- _WHAT YOU ARE ASKED TO DO_
Write out, word for word, the part of the listing below that opens with the line containing "This screenshot has height=866, width=1176." and closes with the line containing "The image size is (1008, 693).", keeping both of those lines and adding no others.

- _MATERIAL PROVIDED_

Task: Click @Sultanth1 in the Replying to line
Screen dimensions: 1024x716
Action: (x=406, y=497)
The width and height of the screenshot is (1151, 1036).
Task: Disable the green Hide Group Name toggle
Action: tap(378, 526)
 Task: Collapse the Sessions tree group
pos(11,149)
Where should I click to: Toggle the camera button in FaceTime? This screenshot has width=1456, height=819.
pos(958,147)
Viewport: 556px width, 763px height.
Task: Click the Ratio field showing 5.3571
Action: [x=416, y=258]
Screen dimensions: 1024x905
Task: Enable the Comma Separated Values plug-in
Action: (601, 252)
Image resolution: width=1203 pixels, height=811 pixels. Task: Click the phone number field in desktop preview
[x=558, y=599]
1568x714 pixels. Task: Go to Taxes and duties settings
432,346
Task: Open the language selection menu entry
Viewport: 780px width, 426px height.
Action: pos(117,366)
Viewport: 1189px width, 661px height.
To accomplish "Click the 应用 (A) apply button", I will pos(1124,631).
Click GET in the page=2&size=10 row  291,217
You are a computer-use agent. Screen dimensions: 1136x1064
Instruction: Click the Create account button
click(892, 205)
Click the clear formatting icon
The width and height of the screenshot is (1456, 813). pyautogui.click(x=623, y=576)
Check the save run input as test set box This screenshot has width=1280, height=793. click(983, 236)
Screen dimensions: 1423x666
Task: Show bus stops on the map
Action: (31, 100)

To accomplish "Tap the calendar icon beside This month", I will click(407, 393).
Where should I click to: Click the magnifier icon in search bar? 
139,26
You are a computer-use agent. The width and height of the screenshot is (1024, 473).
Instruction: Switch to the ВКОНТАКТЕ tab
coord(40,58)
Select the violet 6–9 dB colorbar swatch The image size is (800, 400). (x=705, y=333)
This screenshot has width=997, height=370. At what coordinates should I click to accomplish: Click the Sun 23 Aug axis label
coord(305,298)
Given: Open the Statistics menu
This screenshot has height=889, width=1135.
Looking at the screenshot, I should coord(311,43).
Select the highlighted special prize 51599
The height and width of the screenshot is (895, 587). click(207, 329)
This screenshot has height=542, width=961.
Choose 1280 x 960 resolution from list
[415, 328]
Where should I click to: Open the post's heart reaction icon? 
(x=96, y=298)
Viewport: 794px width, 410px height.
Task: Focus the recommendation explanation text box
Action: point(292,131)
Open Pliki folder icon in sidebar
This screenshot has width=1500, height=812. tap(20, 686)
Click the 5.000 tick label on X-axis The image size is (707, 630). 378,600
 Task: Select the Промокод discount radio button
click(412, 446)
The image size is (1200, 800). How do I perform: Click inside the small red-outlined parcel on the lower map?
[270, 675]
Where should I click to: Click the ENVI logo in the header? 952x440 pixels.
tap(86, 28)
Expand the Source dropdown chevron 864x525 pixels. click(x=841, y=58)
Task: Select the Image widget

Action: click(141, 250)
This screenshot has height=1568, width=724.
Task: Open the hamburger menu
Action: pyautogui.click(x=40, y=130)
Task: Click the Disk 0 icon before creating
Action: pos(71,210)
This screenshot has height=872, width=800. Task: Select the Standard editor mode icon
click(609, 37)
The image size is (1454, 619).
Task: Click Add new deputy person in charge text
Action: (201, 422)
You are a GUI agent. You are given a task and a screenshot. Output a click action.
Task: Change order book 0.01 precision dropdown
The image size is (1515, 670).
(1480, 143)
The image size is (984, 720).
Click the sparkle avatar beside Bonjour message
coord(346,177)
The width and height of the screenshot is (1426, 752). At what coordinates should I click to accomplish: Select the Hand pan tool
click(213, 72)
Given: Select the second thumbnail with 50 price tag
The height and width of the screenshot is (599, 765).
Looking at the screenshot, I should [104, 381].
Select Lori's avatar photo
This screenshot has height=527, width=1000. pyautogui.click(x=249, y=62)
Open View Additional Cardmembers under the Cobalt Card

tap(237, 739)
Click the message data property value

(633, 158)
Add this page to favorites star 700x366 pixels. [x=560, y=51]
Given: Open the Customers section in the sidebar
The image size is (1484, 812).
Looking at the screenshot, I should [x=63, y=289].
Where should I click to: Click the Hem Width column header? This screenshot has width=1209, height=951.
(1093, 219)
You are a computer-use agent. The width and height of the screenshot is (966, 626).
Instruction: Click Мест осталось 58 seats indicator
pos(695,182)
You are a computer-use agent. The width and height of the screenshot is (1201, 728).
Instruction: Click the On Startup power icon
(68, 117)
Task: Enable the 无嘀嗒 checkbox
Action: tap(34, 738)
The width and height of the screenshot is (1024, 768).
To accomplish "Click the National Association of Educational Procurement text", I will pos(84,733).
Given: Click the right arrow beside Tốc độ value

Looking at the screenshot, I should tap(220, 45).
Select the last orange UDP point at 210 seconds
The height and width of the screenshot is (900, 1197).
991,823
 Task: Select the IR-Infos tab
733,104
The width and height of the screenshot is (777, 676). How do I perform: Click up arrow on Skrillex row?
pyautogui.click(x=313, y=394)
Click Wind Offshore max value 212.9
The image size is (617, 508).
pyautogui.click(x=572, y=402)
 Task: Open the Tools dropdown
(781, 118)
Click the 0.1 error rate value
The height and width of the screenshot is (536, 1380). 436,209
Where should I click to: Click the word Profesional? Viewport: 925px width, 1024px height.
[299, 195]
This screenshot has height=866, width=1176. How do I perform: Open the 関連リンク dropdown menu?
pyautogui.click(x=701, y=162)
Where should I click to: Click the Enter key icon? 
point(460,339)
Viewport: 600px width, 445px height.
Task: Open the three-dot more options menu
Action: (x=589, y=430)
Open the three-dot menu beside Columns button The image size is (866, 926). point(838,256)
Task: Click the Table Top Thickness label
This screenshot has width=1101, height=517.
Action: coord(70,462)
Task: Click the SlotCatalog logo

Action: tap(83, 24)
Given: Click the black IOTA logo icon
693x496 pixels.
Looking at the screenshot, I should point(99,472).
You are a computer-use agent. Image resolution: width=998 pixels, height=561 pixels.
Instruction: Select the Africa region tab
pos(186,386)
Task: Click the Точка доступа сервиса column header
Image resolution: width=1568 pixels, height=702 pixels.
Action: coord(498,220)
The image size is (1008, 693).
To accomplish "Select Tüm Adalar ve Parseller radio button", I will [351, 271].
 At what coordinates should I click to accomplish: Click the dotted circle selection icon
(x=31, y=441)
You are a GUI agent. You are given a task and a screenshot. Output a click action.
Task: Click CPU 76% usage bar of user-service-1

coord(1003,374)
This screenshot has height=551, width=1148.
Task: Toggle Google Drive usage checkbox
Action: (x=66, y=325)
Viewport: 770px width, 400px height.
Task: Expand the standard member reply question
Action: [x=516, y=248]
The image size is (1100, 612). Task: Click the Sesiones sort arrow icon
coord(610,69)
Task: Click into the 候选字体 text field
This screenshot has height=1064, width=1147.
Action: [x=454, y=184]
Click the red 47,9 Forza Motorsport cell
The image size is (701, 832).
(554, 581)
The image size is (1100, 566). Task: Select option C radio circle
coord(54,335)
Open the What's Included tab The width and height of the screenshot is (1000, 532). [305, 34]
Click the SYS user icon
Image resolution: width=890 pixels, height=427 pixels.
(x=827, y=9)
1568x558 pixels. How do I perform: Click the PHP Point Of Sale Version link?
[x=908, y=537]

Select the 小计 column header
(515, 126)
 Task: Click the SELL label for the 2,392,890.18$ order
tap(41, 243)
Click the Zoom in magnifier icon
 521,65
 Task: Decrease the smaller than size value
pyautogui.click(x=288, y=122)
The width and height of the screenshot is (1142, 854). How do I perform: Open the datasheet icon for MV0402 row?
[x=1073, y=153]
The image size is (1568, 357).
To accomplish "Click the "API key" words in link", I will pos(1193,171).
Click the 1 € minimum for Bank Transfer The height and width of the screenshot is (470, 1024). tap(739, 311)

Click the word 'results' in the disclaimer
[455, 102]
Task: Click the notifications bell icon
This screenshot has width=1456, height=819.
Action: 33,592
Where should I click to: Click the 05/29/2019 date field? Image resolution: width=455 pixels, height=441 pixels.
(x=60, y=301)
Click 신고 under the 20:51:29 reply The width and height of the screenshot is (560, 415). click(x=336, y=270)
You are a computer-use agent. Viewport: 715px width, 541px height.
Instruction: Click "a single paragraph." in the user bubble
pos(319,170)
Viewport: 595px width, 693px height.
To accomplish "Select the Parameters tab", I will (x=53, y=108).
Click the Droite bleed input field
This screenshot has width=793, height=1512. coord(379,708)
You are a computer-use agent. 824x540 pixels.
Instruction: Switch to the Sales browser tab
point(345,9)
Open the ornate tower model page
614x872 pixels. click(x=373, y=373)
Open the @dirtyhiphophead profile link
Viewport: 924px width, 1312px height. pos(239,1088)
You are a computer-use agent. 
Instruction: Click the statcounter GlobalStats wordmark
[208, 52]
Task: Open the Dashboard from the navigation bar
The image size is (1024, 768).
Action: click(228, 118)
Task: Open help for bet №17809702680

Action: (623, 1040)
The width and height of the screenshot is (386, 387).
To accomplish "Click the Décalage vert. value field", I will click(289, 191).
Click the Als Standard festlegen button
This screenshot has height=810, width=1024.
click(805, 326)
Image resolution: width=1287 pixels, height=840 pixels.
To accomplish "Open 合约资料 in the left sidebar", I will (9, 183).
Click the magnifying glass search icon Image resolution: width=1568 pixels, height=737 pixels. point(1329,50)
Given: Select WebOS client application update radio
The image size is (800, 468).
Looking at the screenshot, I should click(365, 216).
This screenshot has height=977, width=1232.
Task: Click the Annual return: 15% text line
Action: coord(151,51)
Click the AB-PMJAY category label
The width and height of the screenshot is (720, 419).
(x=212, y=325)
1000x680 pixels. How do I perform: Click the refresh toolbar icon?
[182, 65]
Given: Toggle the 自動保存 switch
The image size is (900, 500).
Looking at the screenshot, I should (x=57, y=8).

- _SOLVED PROBLEM_
This screenshot has height=866, width=1176. How do I perform: Open the 関連リンク dropdown menu?
pyautogui.click(x=701, y=162)
Where should I click to: Click the Enter key icon? 
point(460,339)
Viewport: 600px width, 445px height.
Task: Open the three-dot more options menu
Action: (x=589, y=430)
Open the three-dot menu beside Columns button The image size is (866, 926). point(838,256)
Task: Click the Table Top Thickness label
This screenshot has width=1101, height=517.
Action: coord(70,462)
Task: Click the SlotCatalog logo

Action: tap(83, 24)
Given: Click the black IOTA logo icon
693x496 pixels.
Looking at the screenshot, I should point(99,472).
You are a computer-use agent. Image resolution: width=998 pixels, height=561 pixels.
Instruction: Select the Africa region tab
pos(186,386)
Task: Click the Точка доступа сервиса column header
Image resolution: width=1568 pixels, height=702 pixels.
Action: coord(498,220)
The image size is (1008, 693).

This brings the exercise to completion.